## Requirements
Please return the lines word for word, starting at the line that has "Given: Pick the" and stopping after the last line of the records. Leave out the pictures.

## Records for locating items described in text
◇ ◇ ◇ ◇ ◇

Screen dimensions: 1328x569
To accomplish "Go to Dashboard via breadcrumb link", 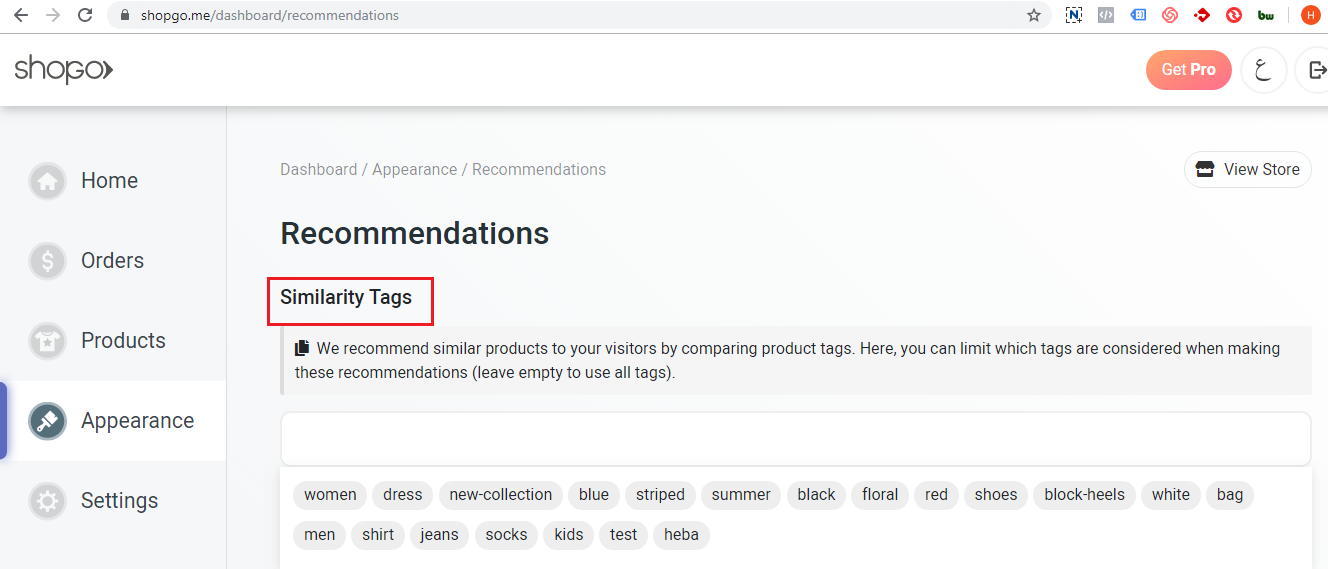I will pos(318,170).
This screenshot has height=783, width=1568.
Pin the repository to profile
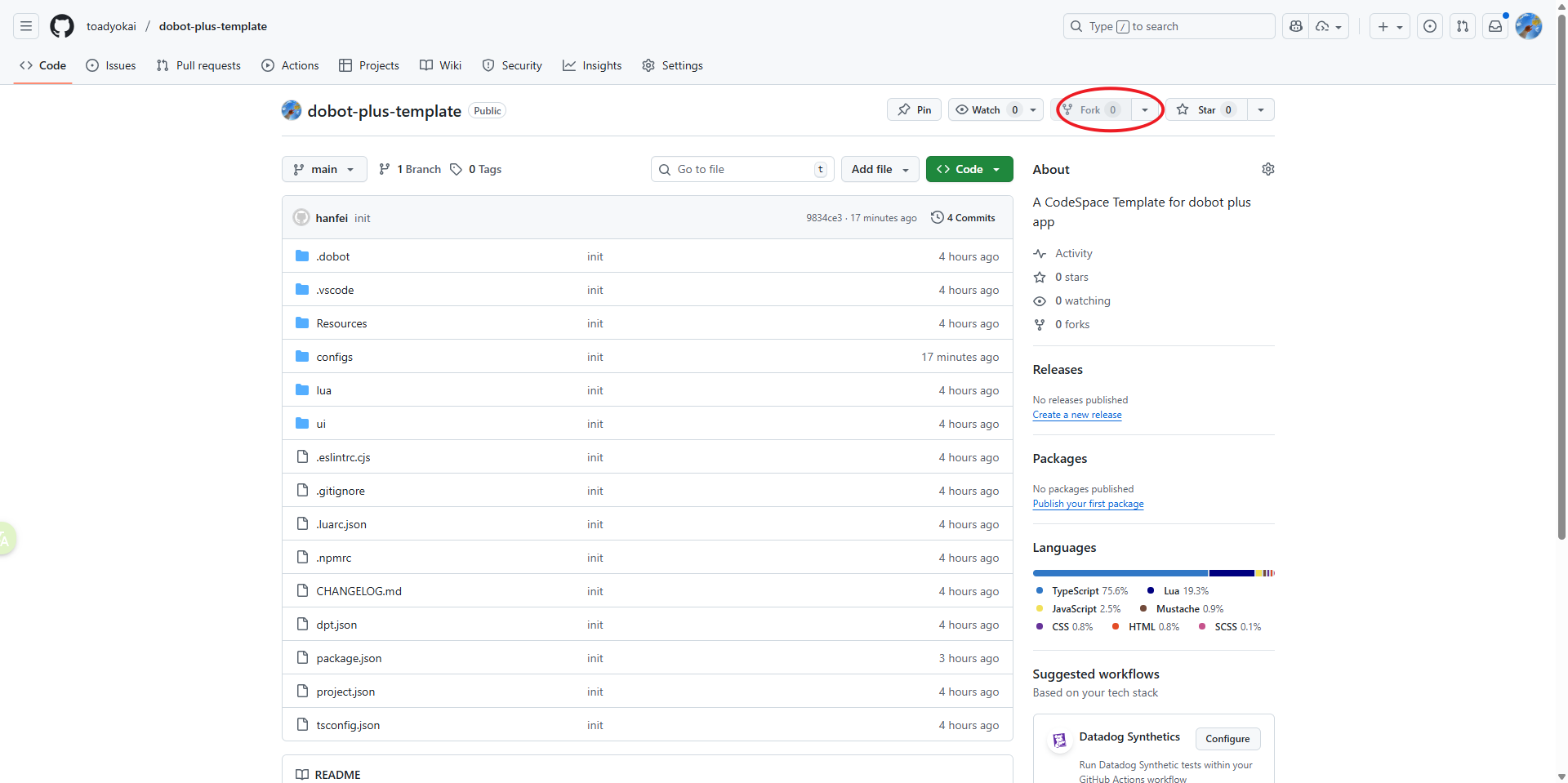click(x=914, y=109)

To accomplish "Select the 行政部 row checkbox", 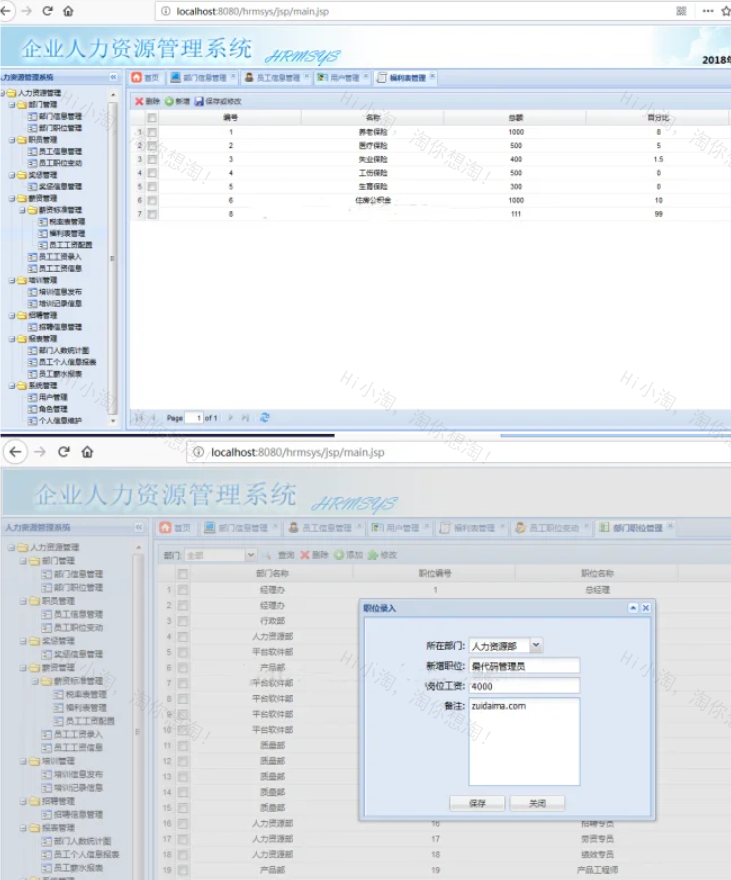I will [x=183, y=621].
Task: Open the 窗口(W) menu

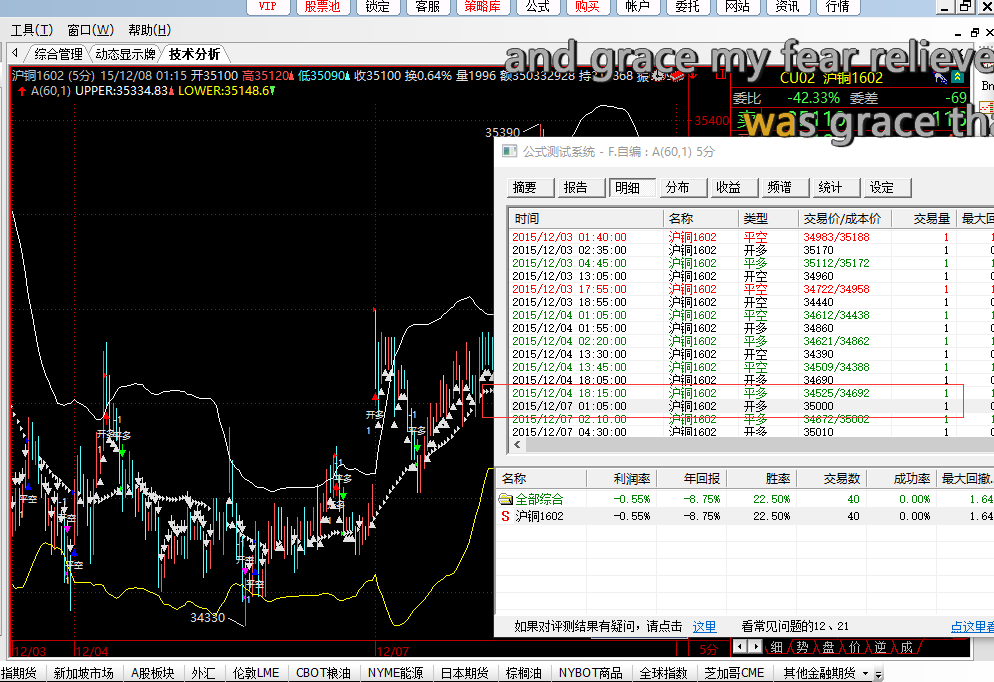Action: [x=90, y=30]
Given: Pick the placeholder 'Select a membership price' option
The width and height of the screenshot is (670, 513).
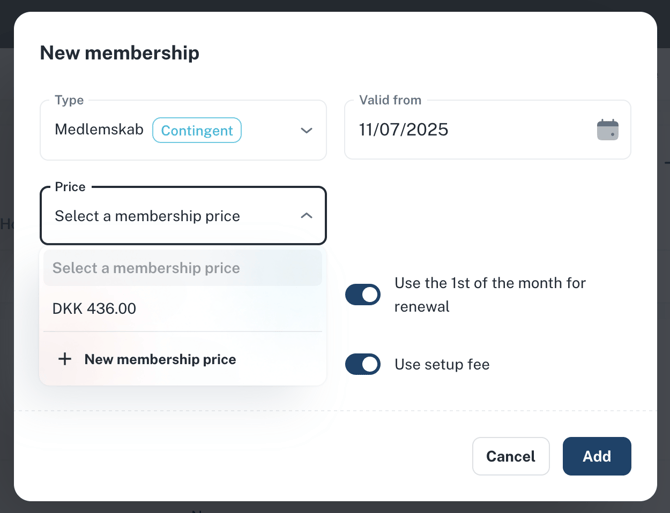Looking at the screenshot, I should [x=146, y=268].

◇ ◇ ◇ ◇ ◇

## Exercise response
Given: Pick the placeholder 'Select a membership price' option
The width and height of the screenshot is (670, 513).
Looking at the screenshot, I should [x=146, y=268].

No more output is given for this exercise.